**** EXTRACT PROVIDED ****

Epistemic status: very curious non-physicist.
Here's what I find weird about the Born rule.
Eliezer very successfully thought about intelligence by asking "how would you program a computer to be intelligent?". I would frame the Born rule using the analogous question for physics: "if you had an enormous amount of compute, how would you simulate a universe?".
Here is how I would go about it:
- Simulate an Alternate Earth, using quantum mechanics. The simulation has discrete time. At each step in time, the state of the simulation is a wavefunction: a set of
(amplitude, world)
pairs. If you would have two pairs with the same world
in the same time step, you combine them into one pair by adding their amplitude
s together. Standard QM, except for making time discrete, which is just there to make this easier to think about and run on a computer.
- Seed the Alternate Earth with humans, and run it for 100 years.
- Select a world at random, from some distribution. (!)
- Scan that world for a physicist on Alternate Earth who speaks English, and interview them.
The distribution used in step (3) determines what the physicist will tell you. For example, you could use the Born rule: pick at random from the distribution on worlds given by P(amplitude)=|amplitude2|. If you do, the interview will go something like this:
Simulator: Hi, it's God.
Physicist: Oh wow.
Simulator: I just have a quick question. In quantum mechanics, what's the rule for the probability that an observer finds themselves in a particular world?
Physicist: The probability is proportional to the square of the magnitude of the amplitude. Why is that, anyways?
Simulator: Awkwardly, that's what I'm trying to find out.
Physicist: ...God, why did you make a universe with so much suffering in it? My child died of bone cancer.
Simulator: Uh, gotta go.

**** MATERIAL PROVIDED ****

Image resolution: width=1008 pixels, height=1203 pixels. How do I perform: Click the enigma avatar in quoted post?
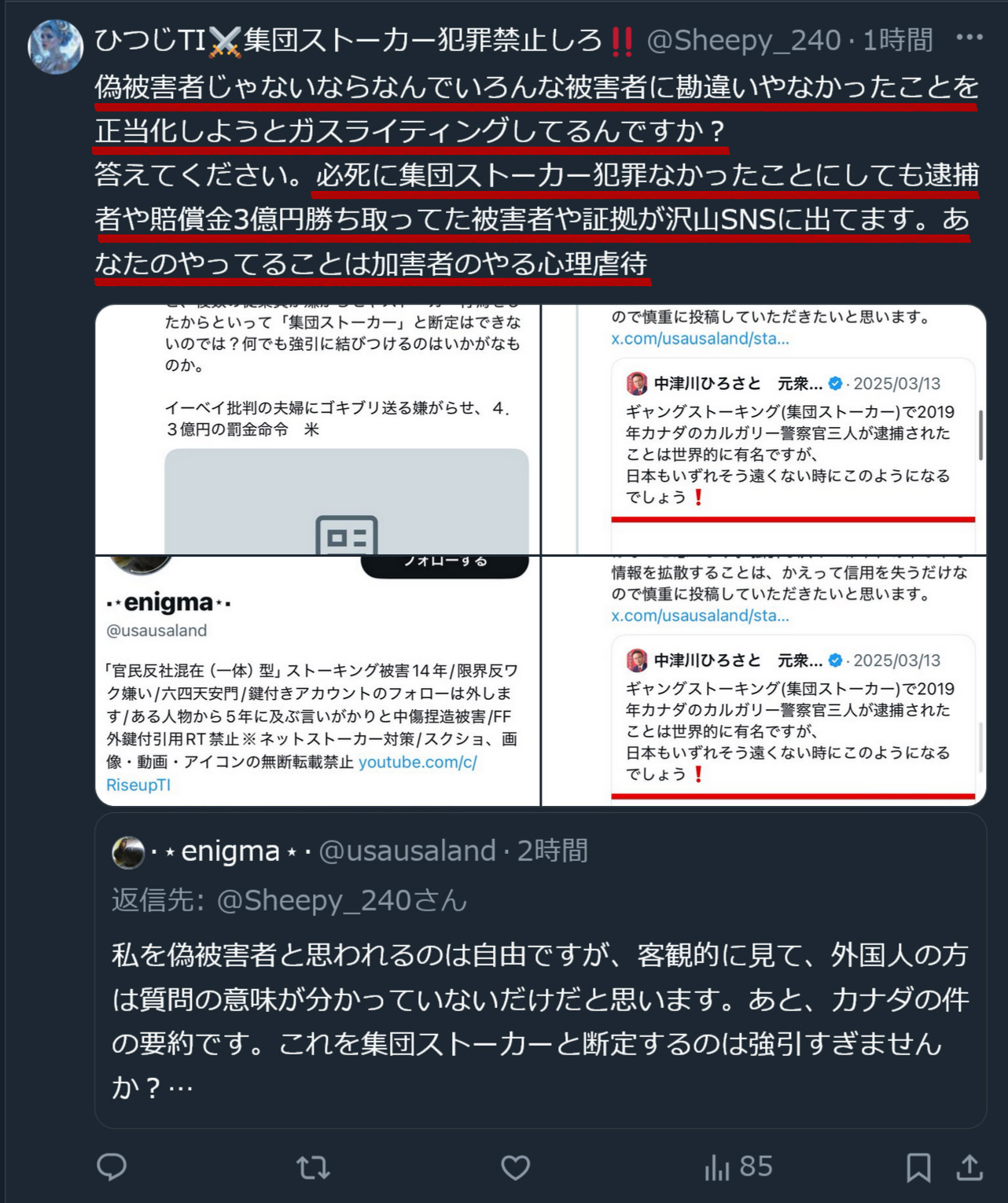point(128,852)
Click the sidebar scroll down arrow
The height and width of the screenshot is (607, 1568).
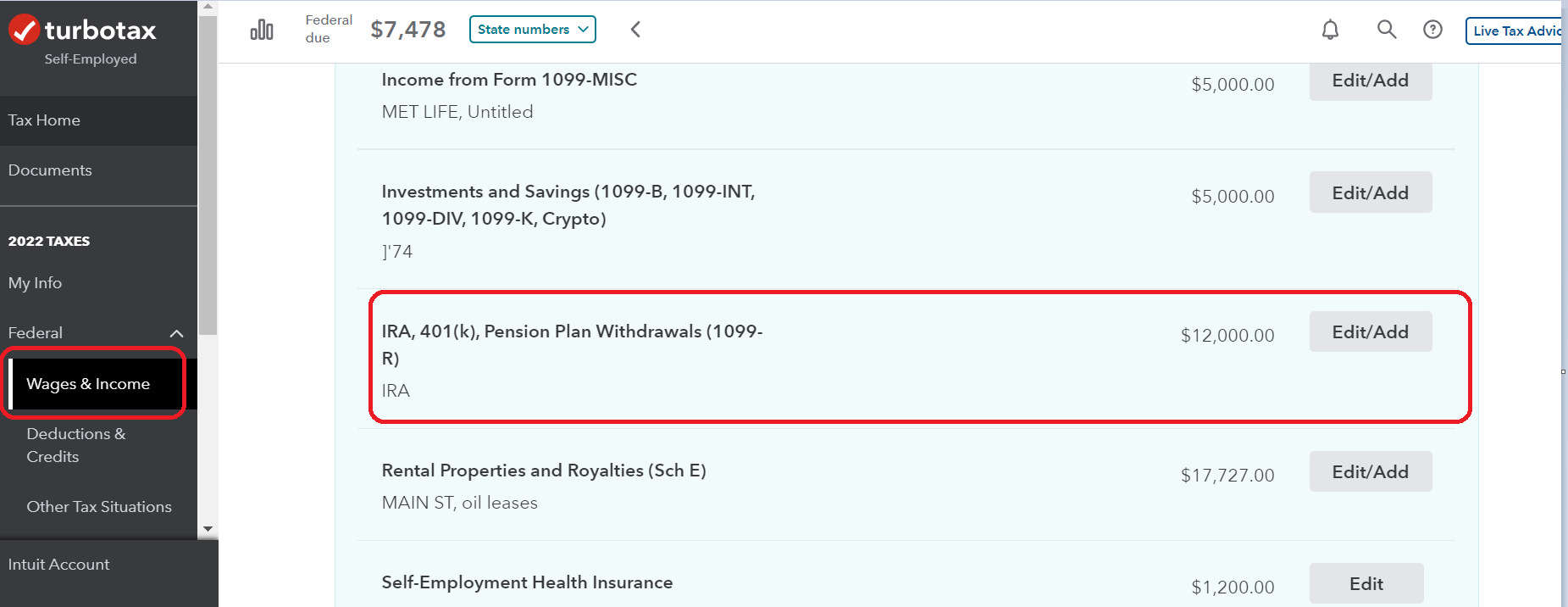click(208, 529)
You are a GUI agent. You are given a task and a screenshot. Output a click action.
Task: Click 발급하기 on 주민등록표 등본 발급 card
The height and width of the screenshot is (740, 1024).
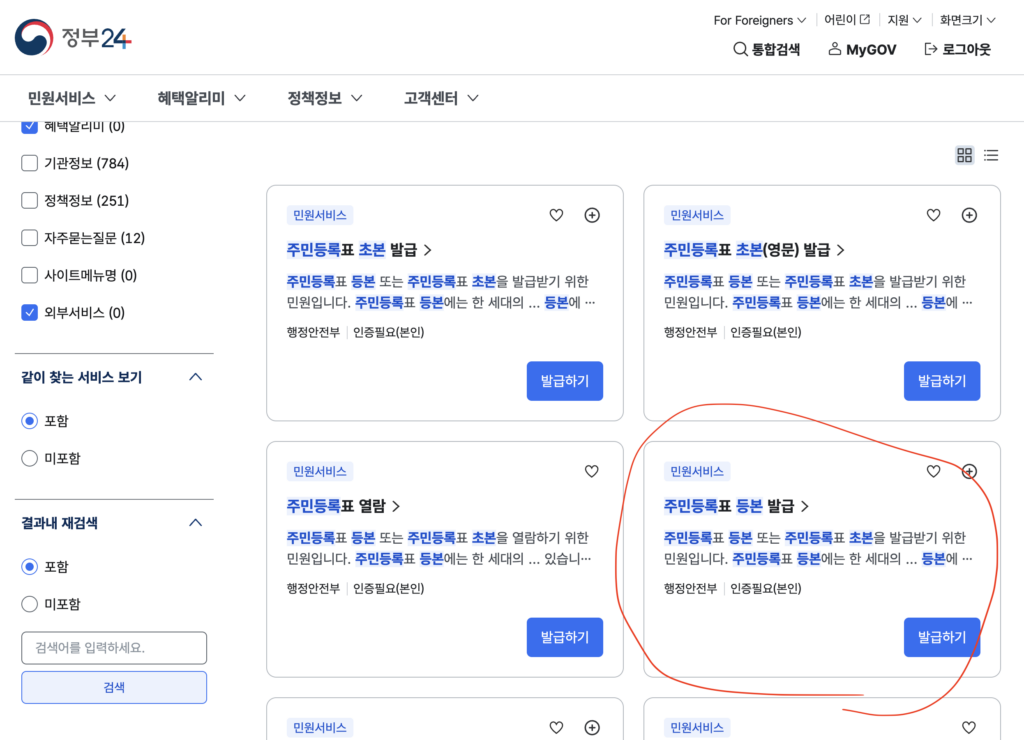(941, 637)
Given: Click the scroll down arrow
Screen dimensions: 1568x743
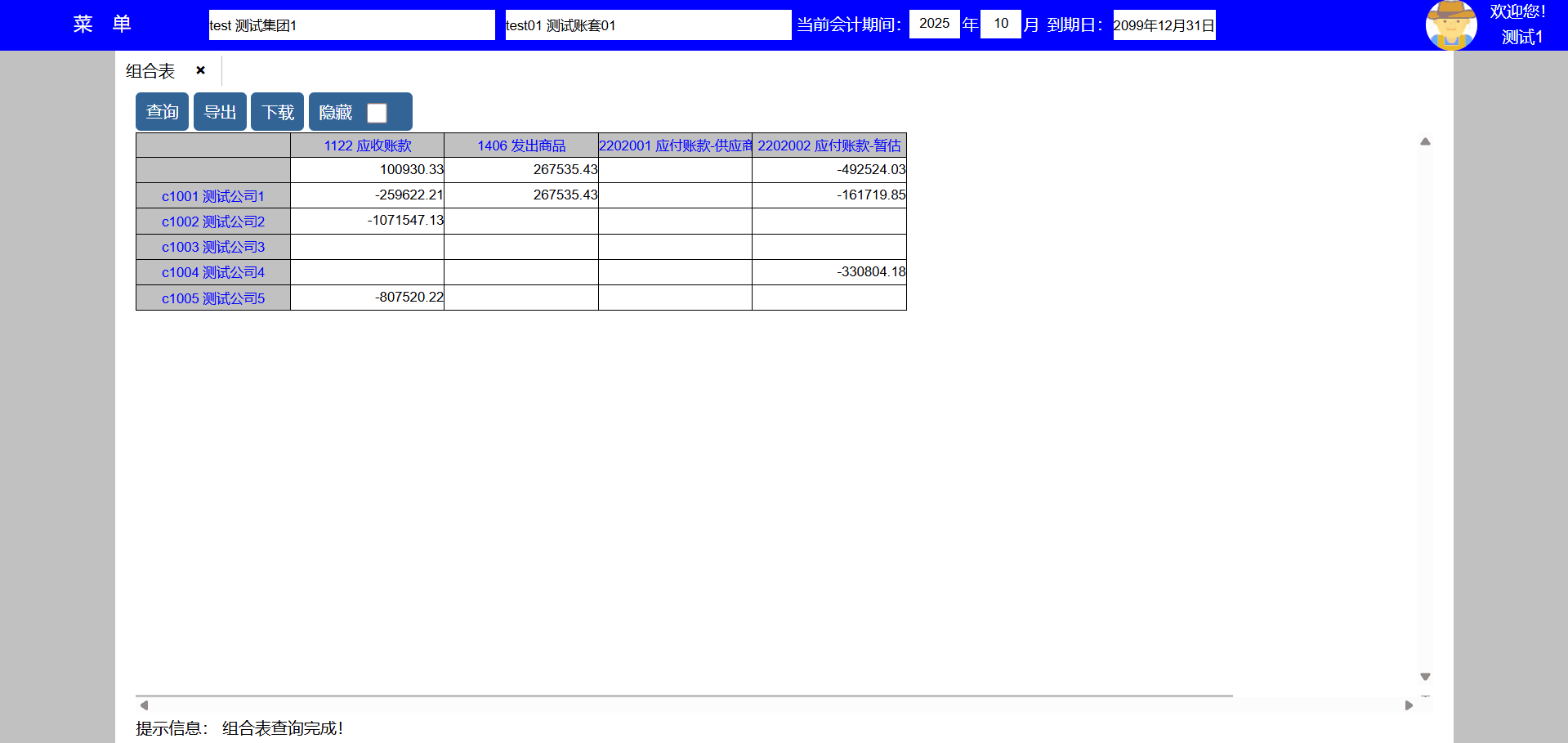Looking at the screenshot, I should click(x=1425, y=677).
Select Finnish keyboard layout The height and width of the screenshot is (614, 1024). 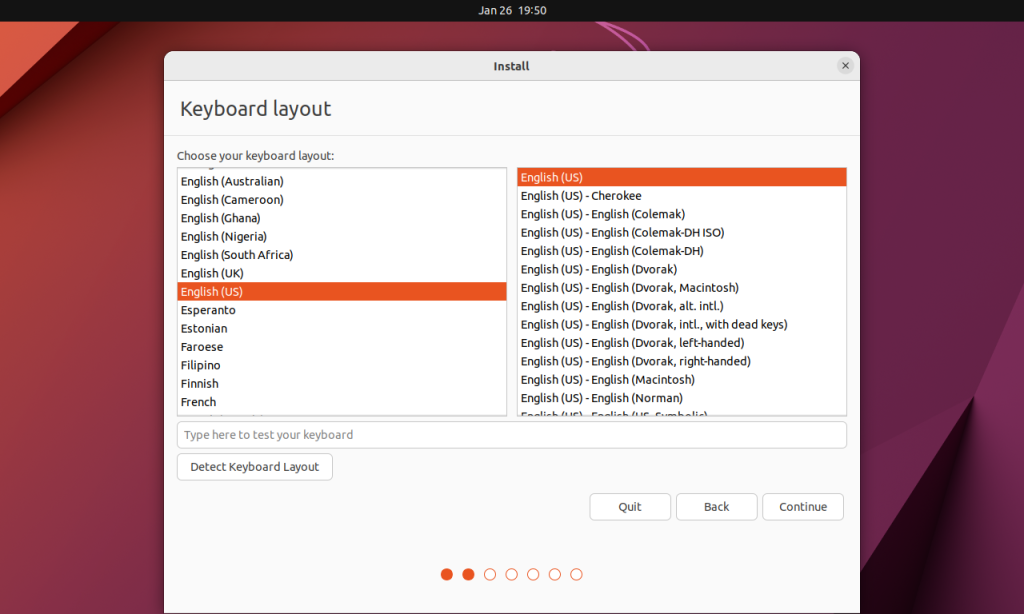pos(199,383)
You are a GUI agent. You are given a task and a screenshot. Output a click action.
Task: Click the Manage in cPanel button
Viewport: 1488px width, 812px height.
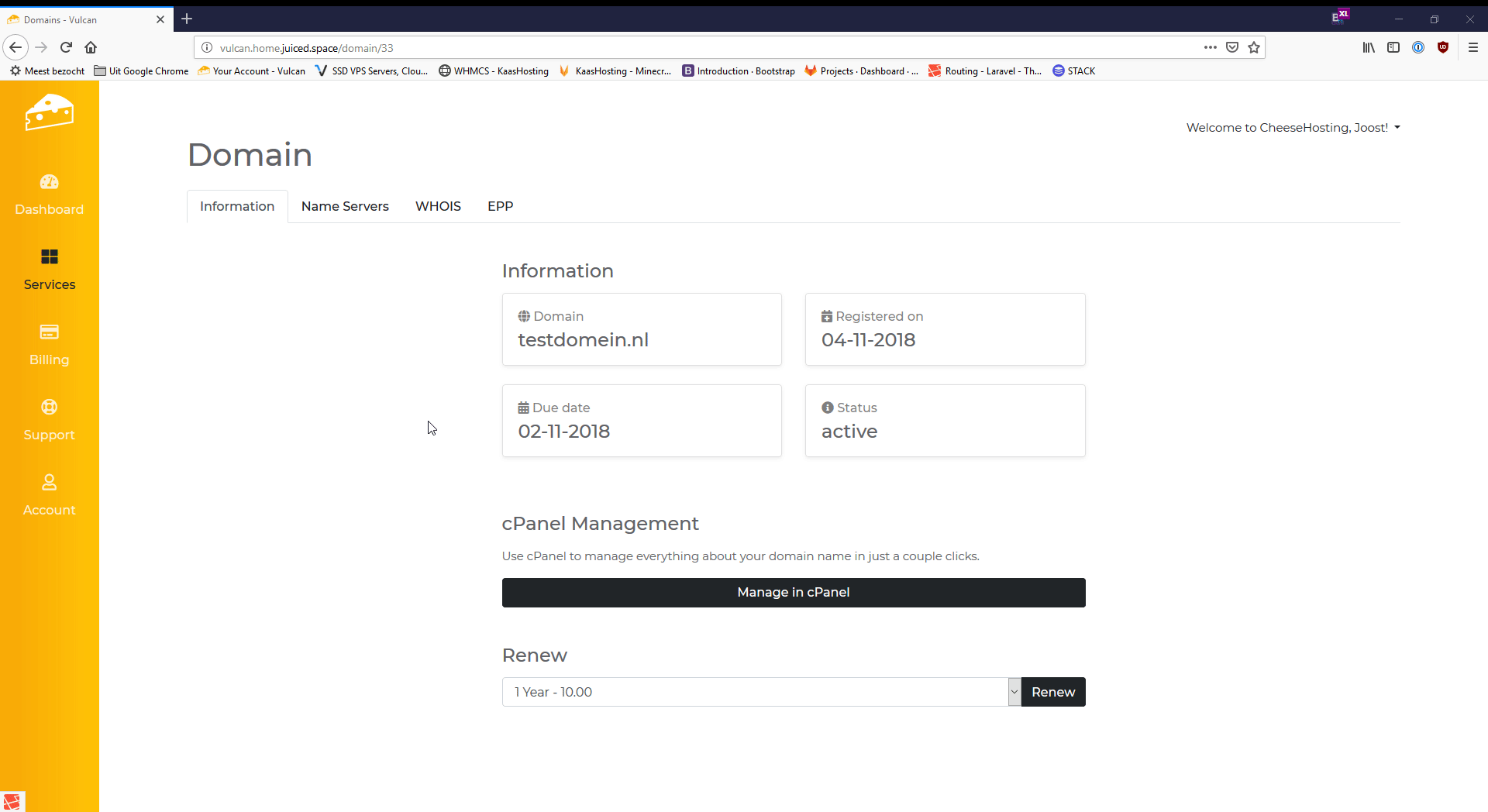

****

**PROBLEMS TO WORK ON:**
1. From the piece on the Born rule, translate this sentence into Spanish: "Here's what I find weird about the Born rule."
2. In the piece on the Born rule, how long is the Alternate Earth run after it is seeded with humans?
3. Write a continuation of the piece on the Born rule, starting after its last line.

**RESPONSES:**
1. Esto es lo que me parece raro de la regla de Born.

2. 100 years.

3.
Remember that you (the simulator) were picking at random from an astronomically large set of possible worlds. For example, in one of those worlds, photons in double slit experiments happened to always go left, and the physicists were very confused. However, by the law of large numbers, the world you pick almost certainly looks from the inside like it obeyed the Born rule.
However, the Born rule isn't the only distribution you could pick from in step 3. You could also pick from the distribution given by P(α)=|α| (with normalization). And frankly that's more natural. In this case, you would (almost certainly, by the law of large numbers) pick a world in which the physicists thought that the Born rule said P(α)=|α|. By Everett's argument, in this world probability does not look additive between orthogonal states. I think that means that its physicists would have discovered QM a lot earlier: the non-linear effects would be a lot more obvious! But is there anything wrong with this world, that would make you as the simulator go "oops I should have picked from a different distribution"?
There's also a third reasonable distribution: ignore the amplitudes, and pick uniformly at random from among the (distinct) worlds. I don't know what this world looks like from the inside.
I think b) is what I always assumed was meant by the Born rule being called mysterious?